:: TASK PROMPT ::
Word for word, return the entries listed below.

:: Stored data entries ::
- Opening Delimiter -

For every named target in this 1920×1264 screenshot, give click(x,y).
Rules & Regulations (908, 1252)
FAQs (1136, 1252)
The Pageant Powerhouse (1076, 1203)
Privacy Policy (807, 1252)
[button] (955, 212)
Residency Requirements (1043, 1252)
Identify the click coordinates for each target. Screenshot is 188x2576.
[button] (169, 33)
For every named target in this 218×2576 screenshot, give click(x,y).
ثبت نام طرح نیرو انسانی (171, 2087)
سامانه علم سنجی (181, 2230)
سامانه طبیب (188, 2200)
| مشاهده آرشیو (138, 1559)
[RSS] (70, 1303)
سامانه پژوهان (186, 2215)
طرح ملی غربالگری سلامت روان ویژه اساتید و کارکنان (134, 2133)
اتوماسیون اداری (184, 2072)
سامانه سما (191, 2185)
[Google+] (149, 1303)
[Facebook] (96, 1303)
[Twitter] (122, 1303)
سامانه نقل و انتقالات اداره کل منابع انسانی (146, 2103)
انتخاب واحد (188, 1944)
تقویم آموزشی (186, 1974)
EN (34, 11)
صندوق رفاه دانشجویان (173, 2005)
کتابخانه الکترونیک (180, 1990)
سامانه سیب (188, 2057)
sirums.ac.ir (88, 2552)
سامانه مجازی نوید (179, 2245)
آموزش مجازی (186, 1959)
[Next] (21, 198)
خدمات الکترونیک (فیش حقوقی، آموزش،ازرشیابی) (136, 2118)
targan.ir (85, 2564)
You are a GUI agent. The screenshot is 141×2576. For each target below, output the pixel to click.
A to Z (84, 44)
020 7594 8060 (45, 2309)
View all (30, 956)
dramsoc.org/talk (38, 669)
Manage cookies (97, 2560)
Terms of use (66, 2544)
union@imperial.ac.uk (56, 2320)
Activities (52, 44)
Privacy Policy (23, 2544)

- Closing Delimiter -

:: TASK SOLUTION ::
For every named target in this 1920×1264 screenshot, give click(x,y).
Rules & Regulations (908, 1252)
FAQs (1136, 1252)
The Pageant Powerhouse (1076, 1203)
Privacy Policy (807, 1252)
[button] (955, 212)
Residency Requirements (1043, 1252)
Identify the click coordinates for each target. Screenshot is 188x2576.
[button] (169, 33)
For every named target in this 218×2576 screenshot, give click(x,y).
ثبت نام طرح نیرو انسانی (171, 2087)
سامانه علم سنجی (181, 2230)
سامانه طبیب (188, 2200)
| مشاهده آرشیو (138, 1559)
[RSS] (70, 1303)
سامانه پژوهان (186, 2215)
طرح ملی غربالگری سلامت روان ویژه اساتید و کارکنان (134, 2133)
اتوماسیون اداری (184, 2072)
سامانه سما (191, 2185)
[Google+] (149, 1303)
[Facebook] (96, 1303)
[Twitter] (122, 1303)
سامانه نقل و انتقالات اداره کل منابع انسانی (146, 2103)
انتخاب واحد (188, 1944)
تقویم آموزشی (186, 1974)
EN (34, 11)
صندوق رفاه دانشجویان (173, 2005)
کتابخانه الکترونیک (180, 1990)
سامانه سیب (188, 2057)
sirums.ac.ir (88, 2552)
سامانه مجازی نوید (179, 2245)
آموزش مجازی (186, 1959)
[Next] (21, 198)
خدمات الکترونیک (فیش حقوقی، آموزش،ازرشیابی) (136, 2118)
targan.ir (85, 2564)
You are a GUI agent. The screenshot is 141×2576. For each target below, output the pixel to click.
A to Z (84, 44)
020 7594 8060 (45, 2309)
View all (30, 956)
dramsoc.org/talk (38, 669)
Manage cookies (97, 2560)
Terms of use (66, 2544)
union@imperial.ac.uk (56, 2320)
Activities (52, 44)
Privacy Policy (23, 2544)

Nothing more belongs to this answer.